TASK SET:
A: Reproduce the part of the San Francisco City Hall article that begins with the words containing "On a recent" and ends with "companion in Italian.".
B: Transcribe the lines of the listing from the line containing "The image size is (811, 614)." through the end of the listing.

EXCERPT TO READ:
S.F. Just Can't Get Enough of Its City Hall


Throughout the renovation of their historic City Hall, San Franciscans complained: too ambitious, too costly, too slow, too much.

Local newspapers dubbed the restoration "Taj MaWillie," a jab at Mayor Willie Brown's grand plans for the national landmark. Everything from how many workers the 500,000-square-foot edifice would eventually house to the 24-karat gold leaf used to gild the dome became fodder for public debate.

Four years and $300 million later, San Francisco can't get enough of its City Hall.

Scores of couples say their vows at the top of the grand marble staircase each month. Dozens of tour groups walk through each week and stand where Marilyn Monroe married Joe DiMaggio in 1954. Film crews beg to shoot there. Charities, corporations and well-heeled residents vie to lease the first-floor rotunda for parties at $4,000 to $12,500 a pop.

"The people's palace--that's what it was called back in 1915 when it was built," said Kerry Painter, building manager. "And that's what it's become again."

The people come from everywhere.

On a recent summer day, 30 visitors followed a docent on a morning tour through the chambers and corridors of the gleaming building. As the docent described the 307-foot dome, marble floors, Manchurian oak walls, gilded banisters and glittering leaded-glass windows, a woman translated to her friends in Swedish. Beside them, a man whispered to his companion in Italian.

The group paused in one of two 7,000-square-foot light courts, airy public spaces topped by enormous skylights. They gasped when the docent explained that a 1950s "modernization" project had shrouded the skylights with concrete for more than 40 years.

"Typical," said Ellen Schumer, a fourth-generation San Franciscan who leads as many as 25 tours a week. More than 7,000 people have signed up for the free tours since the building reopened in January.

"This building is so beautiful, so full of history, everyone is drawn to it; everyone is amazed by it," she said. "Even a sophisticated man like (former presidential candidate) Michael Dukakis, who was here several months ago and asked for a tour, said there is nothing else in the United States that looks like this. He was incredibly impressed."

Visitors also are delighted by the tour of the mayor's suite, which winds through Brown's office, whether he is in or not. Many of the mayor's guests are startled when the office door opens and a group of tourists in sneakers cruises through.

"Oh my God--he's here!" a woman on the tour cried as the group entered the oak-paneled office and glimpsed the mayor deep in conversation with a guest. Brown glanced up, smiled briefly and got back to business.

MATERIAL:
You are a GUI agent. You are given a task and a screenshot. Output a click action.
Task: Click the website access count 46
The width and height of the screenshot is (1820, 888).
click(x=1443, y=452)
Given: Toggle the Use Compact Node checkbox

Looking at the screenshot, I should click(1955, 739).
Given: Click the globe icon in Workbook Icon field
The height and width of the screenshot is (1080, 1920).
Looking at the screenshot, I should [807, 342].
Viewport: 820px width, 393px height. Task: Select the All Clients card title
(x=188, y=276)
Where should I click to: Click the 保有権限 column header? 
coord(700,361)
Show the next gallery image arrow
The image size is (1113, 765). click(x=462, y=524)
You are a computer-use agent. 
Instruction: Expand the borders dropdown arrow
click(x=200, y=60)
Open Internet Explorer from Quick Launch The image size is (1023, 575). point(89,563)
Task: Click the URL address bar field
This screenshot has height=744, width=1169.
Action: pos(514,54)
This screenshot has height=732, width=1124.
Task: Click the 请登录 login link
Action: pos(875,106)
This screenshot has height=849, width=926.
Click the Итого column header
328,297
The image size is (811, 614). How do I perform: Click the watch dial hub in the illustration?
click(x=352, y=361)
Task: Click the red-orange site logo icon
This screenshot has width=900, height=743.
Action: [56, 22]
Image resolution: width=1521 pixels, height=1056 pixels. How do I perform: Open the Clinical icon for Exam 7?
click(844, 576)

ANSWER LIST:
A:
On a recent summer day, 30 visitors followed a docent on a morning tour through the chambers and corridors of the gleaming building. As the docent described the 307-foot dome, marble floors, Manchurian oak walls, gilded banisters and glittering leaded-glass windows, a woman translated to her friends in Swedish. Beside them, a man whispered to his companion in Italian.

B:
The image size is (811, 614). How do I perform: Click the watch dial hub in the illustration?
click(x=352, y=361)
Task: Click the red-orange site logo icon
This screenshot has width=900, height=743.
Action: [56, 22]
Image resolution: width=1521 pixels, height=1056 pixels. How do I perform: Open the Clinical icon for Exam 7?
click(844, 576)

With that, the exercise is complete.